Copy each line of the entries beneath that contains the word "message".

##### Exercise input #####

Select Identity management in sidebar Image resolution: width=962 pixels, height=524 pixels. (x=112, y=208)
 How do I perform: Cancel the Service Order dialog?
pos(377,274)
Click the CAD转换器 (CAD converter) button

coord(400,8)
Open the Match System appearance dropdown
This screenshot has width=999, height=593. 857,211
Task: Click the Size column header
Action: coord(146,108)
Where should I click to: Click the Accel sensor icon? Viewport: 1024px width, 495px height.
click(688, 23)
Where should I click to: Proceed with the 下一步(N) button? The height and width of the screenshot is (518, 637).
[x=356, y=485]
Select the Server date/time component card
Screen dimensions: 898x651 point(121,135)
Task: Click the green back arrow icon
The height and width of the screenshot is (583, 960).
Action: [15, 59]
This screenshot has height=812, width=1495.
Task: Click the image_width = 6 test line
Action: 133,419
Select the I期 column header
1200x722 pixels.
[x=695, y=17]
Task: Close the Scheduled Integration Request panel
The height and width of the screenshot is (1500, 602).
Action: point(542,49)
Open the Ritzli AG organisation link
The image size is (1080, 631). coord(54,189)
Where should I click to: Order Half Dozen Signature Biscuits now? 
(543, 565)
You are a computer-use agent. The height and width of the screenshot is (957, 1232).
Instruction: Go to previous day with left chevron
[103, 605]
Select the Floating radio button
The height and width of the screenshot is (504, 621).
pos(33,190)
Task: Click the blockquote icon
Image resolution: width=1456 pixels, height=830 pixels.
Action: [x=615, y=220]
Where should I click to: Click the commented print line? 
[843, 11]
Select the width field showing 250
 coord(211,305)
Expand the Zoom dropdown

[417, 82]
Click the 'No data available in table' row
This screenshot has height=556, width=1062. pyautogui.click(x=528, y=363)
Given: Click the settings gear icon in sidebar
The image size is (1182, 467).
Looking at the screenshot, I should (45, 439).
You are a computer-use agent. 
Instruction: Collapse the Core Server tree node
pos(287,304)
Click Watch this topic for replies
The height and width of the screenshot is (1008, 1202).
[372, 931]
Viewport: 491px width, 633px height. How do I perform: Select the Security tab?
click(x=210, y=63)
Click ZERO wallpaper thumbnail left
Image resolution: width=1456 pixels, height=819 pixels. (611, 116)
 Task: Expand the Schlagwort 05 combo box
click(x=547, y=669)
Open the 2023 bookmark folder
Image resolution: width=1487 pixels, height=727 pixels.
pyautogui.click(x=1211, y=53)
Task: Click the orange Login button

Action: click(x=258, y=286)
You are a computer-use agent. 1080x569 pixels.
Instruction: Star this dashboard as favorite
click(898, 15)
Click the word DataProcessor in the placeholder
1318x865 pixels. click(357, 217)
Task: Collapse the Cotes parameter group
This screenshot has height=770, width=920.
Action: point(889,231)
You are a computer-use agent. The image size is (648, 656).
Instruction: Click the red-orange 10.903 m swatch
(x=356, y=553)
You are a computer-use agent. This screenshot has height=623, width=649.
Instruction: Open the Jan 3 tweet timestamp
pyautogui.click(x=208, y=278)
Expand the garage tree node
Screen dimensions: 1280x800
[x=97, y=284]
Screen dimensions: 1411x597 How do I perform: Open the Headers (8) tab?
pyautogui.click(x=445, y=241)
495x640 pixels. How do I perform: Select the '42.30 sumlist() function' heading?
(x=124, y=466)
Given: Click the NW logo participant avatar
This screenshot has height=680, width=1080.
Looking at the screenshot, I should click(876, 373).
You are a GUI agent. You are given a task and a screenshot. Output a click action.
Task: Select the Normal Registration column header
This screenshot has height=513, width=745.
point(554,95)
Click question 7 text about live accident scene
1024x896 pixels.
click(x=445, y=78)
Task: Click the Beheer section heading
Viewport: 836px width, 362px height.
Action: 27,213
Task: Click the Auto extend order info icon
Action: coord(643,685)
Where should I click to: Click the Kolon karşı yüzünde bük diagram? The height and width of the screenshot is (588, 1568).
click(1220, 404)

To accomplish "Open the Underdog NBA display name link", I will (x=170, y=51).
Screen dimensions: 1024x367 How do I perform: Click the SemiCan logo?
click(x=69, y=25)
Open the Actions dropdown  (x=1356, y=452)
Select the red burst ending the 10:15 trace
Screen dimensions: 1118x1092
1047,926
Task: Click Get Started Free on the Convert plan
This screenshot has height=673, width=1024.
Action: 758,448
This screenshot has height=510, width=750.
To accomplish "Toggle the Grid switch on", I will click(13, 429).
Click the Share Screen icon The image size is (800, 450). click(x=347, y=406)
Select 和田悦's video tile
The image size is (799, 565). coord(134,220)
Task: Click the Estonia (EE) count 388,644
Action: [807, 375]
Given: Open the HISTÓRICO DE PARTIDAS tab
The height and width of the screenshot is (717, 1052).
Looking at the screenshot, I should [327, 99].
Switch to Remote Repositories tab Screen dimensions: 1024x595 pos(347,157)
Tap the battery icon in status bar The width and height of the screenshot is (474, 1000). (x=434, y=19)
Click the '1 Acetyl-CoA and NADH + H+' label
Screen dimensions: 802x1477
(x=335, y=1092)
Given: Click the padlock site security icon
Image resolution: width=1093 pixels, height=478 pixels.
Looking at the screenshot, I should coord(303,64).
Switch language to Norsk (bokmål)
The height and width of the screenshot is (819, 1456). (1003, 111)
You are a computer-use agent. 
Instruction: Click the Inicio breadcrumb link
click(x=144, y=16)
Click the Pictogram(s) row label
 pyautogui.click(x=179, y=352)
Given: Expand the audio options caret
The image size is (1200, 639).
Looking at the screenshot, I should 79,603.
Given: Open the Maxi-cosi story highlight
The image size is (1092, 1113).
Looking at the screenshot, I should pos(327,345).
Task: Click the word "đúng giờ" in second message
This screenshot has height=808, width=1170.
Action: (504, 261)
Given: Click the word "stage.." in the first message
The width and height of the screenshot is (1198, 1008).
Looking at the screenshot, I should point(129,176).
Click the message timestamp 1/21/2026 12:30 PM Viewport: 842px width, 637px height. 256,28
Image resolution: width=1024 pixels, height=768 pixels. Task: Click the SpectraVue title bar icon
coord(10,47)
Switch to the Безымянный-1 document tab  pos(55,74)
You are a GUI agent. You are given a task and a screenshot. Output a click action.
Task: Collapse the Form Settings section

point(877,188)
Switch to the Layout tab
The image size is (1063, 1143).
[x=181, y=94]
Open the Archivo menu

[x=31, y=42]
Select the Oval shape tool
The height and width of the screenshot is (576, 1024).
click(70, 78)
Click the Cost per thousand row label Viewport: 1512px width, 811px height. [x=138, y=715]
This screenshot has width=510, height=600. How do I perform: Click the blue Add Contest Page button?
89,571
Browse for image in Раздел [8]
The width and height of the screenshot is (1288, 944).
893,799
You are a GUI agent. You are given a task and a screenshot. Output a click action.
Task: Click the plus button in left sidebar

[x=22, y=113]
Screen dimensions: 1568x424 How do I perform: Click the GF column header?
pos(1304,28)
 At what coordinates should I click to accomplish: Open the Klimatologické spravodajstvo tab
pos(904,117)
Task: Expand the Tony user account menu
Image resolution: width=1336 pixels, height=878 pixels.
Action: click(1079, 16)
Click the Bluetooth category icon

#####

### [Response box]
Task: Click the word "đúng giờ" in second message
Given: Click the word "stage.." in the first message
Click the message timestamp 1/21/2026 12:30 PM Viewport: 842px width, 637px height. 256,28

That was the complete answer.